# Gateway EC1803 / Acer Aspire 1410

## figueroa

Upon selling my Acer made eMachine emd620, I started the search for a netbook, but wanting something better than 1024 x 600 video.  I found what looked like a dream machine at the right price at Tiger Direct, the Gateway EC1803, that is essentially a slightly cosmetically altered Aspire 1410.

I spent the best part of a day trying to get Linux Mint installed in a 50 G partition but was being thwarted by disk errors upon rebooting.  Not to be daunted, I cloned the Gentoo installation from my Sony laptop (similar hardware) made the necessary kernel tweaks, and continued to experience hard drive errors on rebooting to the extent that sometimes I could get to a prompt, and sometimes I could not.

I searched the web for knowledge and found that installing the BIOS upgrade from the Acer web site http://www.acer.ca/acer/service.do?LanguageISOCtxParam=en&miu10einu24.current.attN2B2F2EEF=3751&sp=page15e&ctx2.c2att1=27&miu10ekcond13.attN2B2F2EEF=3751&CountryISOCtxParam=CA&ctx1.att21k=1&CRC=719687231 for the Aspire 1410 was being done with success and according the the posters badly needed.  (Acer classifies the 1410 as a small notebook, not a netbook.)

So, from Vista (ugh) I installed the BIOS from the Acer Aspire 1410 (the computer isn't even listed on Gateway's web site), the current version being 1.3310, identified as simply 3310 on Acer's site, which went perfectly.

And now: EVERYTHING works perfectly without error.  Although I'm using Gentoo, I can also report that Linux Mint version 8 also appears to work perfectly out of the box supporting all of the hardware the best I can tell.  (This helped me identify the right kernel modules to add to my Gentoo kernel.)

----------

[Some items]
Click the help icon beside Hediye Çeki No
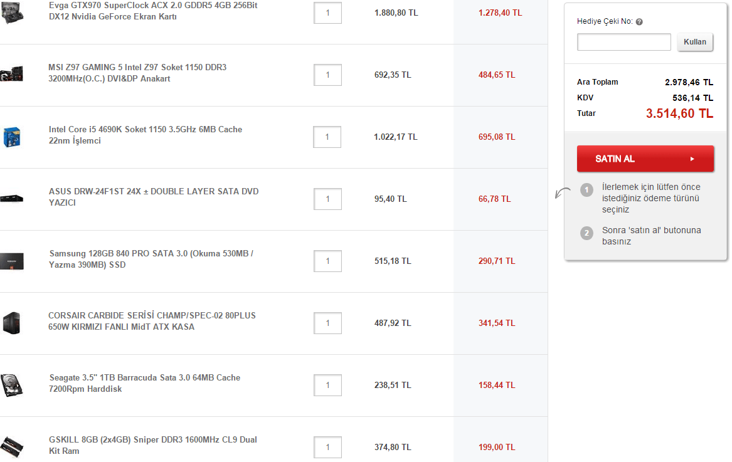The height and width of the screenshot is (462, 732). pos(639,22)
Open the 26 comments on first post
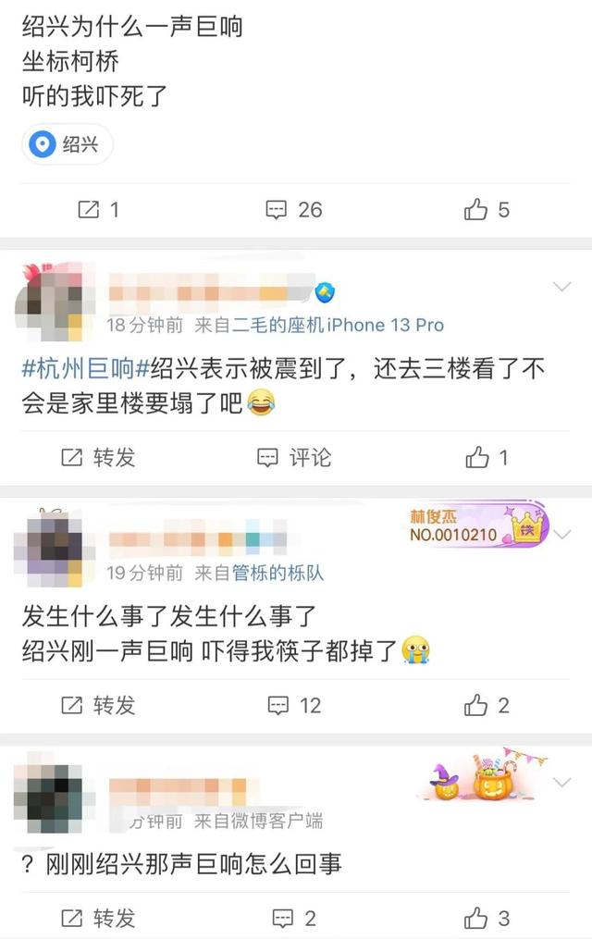Screen dimensions: 592x939 pos(294,210)
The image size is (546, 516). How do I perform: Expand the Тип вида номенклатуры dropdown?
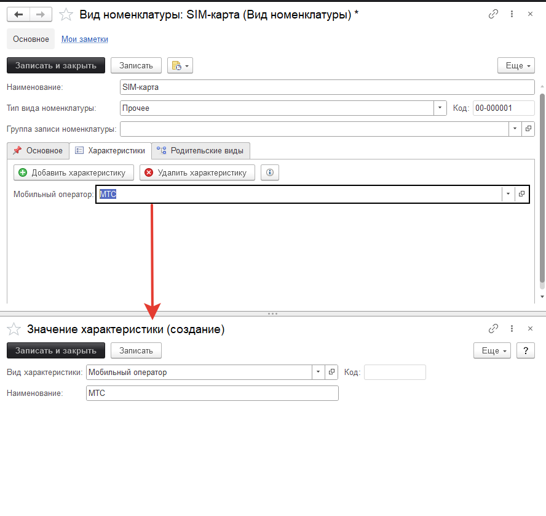tap(440, 108)
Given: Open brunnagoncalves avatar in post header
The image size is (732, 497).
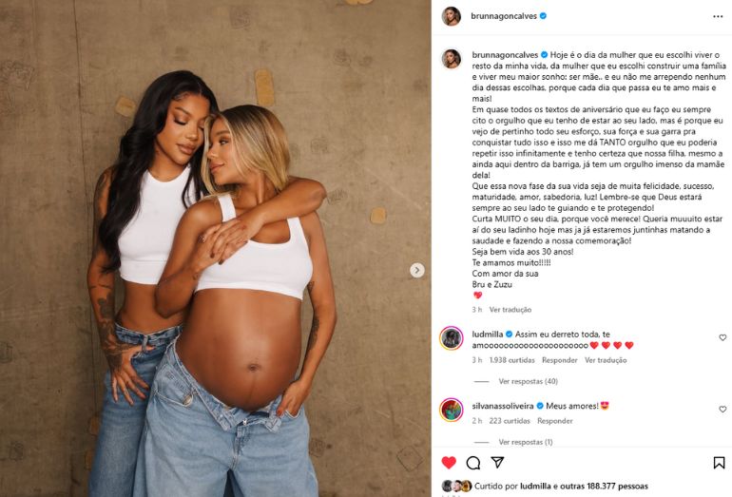Looking at the screenshot, I should point(452,16).
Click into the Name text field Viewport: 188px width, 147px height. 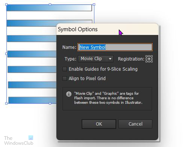[x=115, y=47]
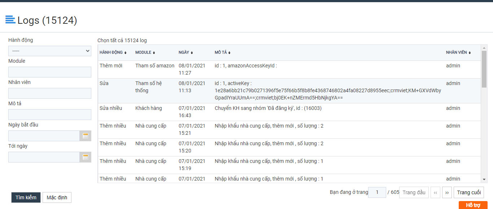Image resolution: width=493 pixels, height=209 pixels.
Task: Sort logs by the NHÂN VIÊN column
Action: [458, 52]
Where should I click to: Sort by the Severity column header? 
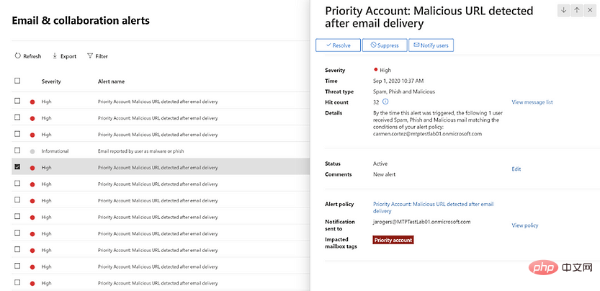pos(51,81)
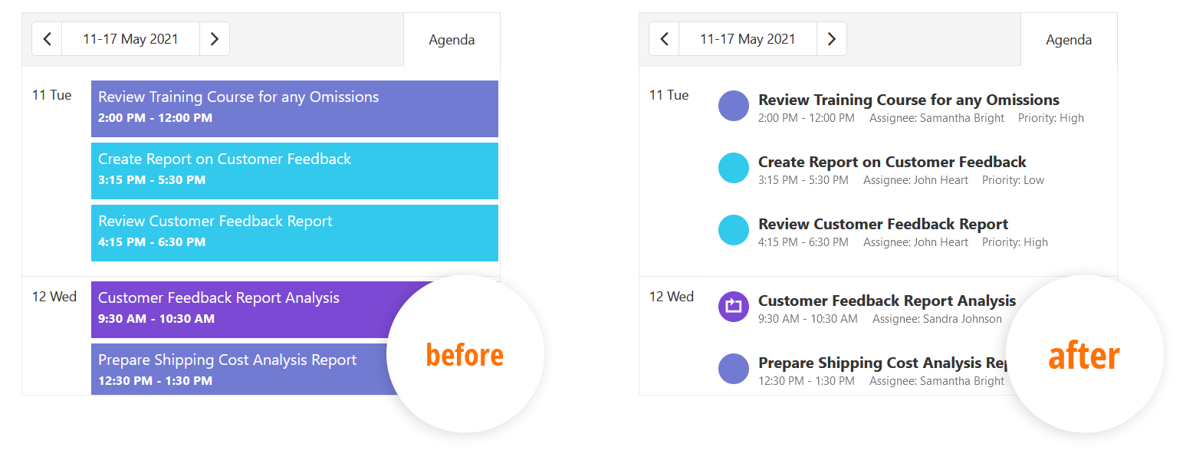Open date picker in before scheduler

[130, 39]
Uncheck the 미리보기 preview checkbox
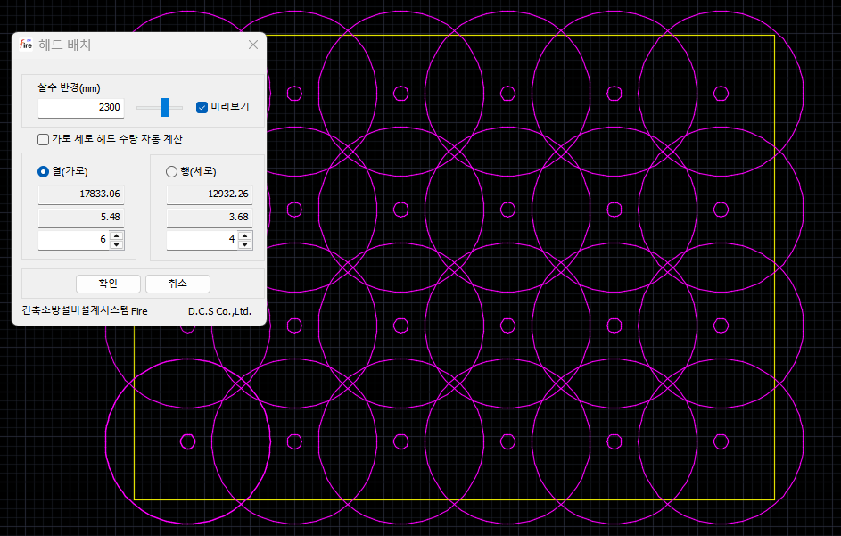The width and height of the screenshot is (841, 536). [x=202, y=107]
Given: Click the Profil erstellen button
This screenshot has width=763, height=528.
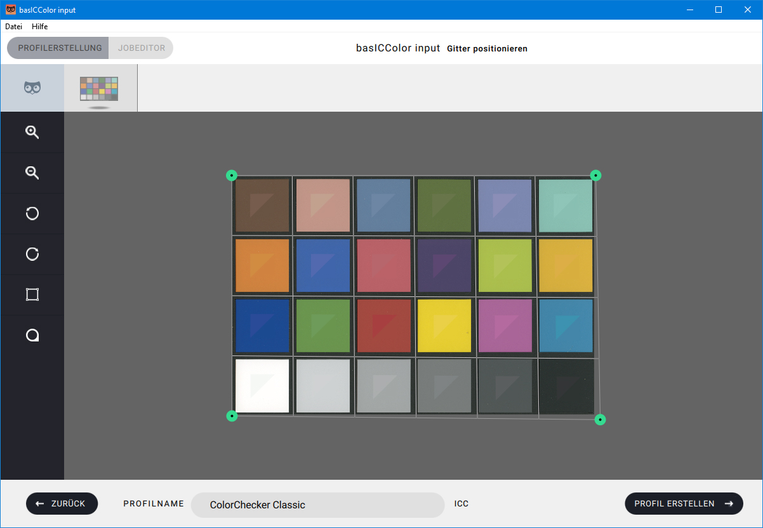Looking at the screenshot, I should [684, 503].
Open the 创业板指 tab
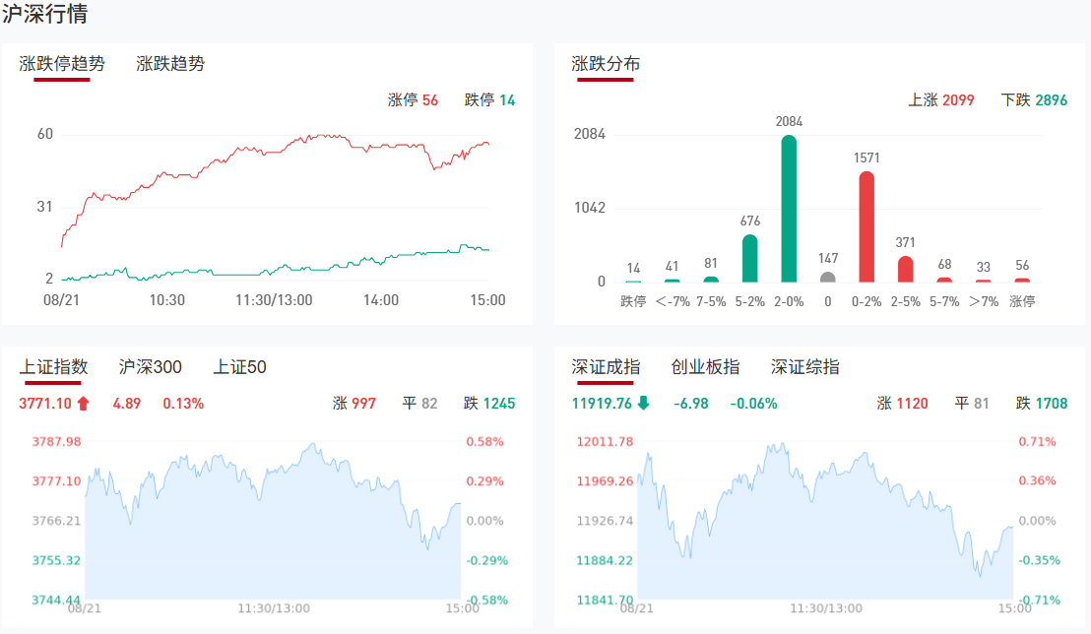1091x634 pixels. [x=705, y=367]
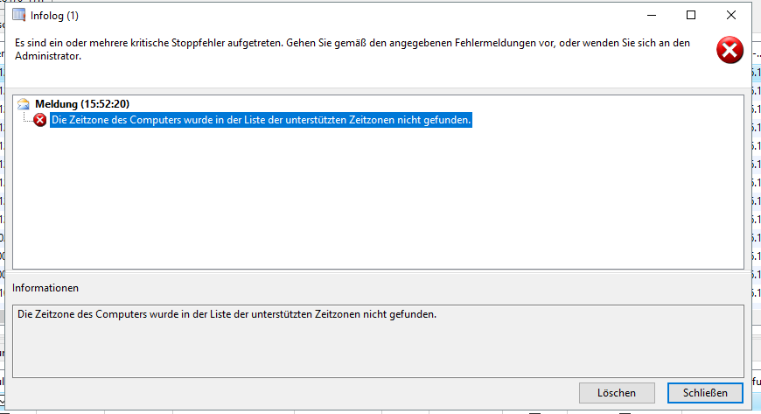
Task: Click the small red error icon in message tree
Action: tap(40, 120)
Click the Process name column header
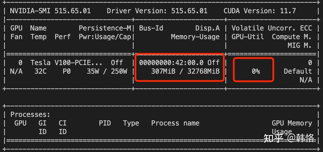 (x=175, y=123)
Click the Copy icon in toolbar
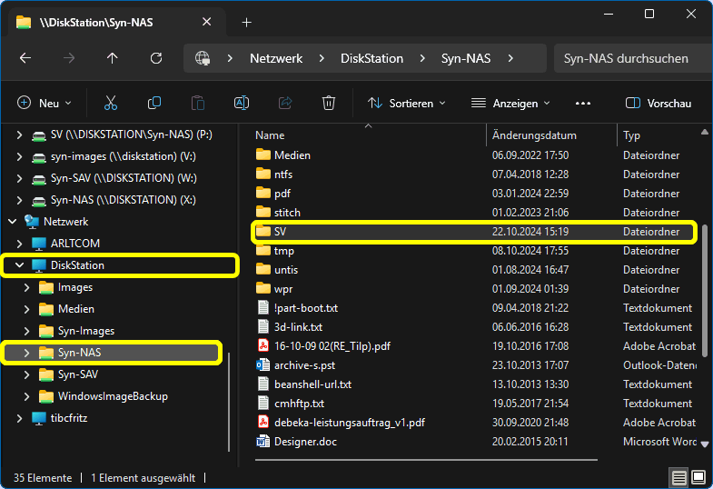 [154, 104]
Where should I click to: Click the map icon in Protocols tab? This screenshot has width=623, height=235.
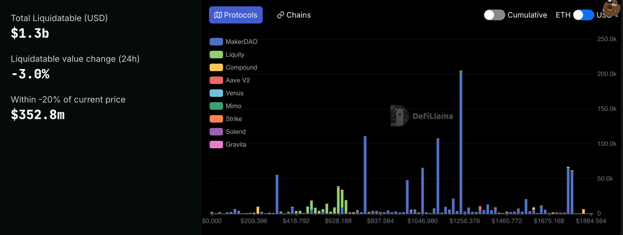pos(218,15)
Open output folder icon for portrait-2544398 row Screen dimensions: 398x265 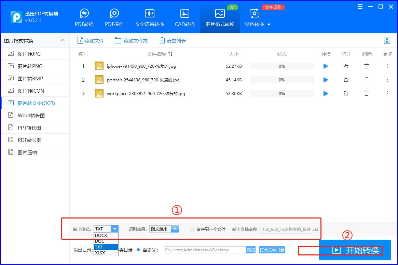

§ TO BE DONE:
[a] Using the forum post about the Gateway EC1803 above, decide whether each statement agrees with it, answering yes or no and quoting the deciding words: (i) The BIOS upgrade was installed from Vista. (ii) Acer classifies the 1410 as a netbook. (iii) Linux Mint installed in the 50 G partition without trouble on the first day.
[b] Turn the paragraph of the forum post about the Gateway EC1803 that begins "I spent the best part of a day" into a short list that keeps its main facts.

§ ANSWERS PROVIDED:
[a]
(i) Yes: "So, from Vista (ugh) I installed the BIOS from the Acer Aspire 1410"
(ii) No: "Acer classifies the 1410 as a small notebook, not a netbook."
(iii) No: "was being thwarted by disk errors upon rebooting"

[b]
- Most of a day went into trying to install Linux Mint in a 50 G partition, but disk errors on rebooting blocked it.
- The Gentoo installation from a Sony laptop with similar hardware was cloned, and the necessary kernel tweaks were made.
- Hard drive errors on rebooting continued. Sometimes a prompt could be reached and sometimes not.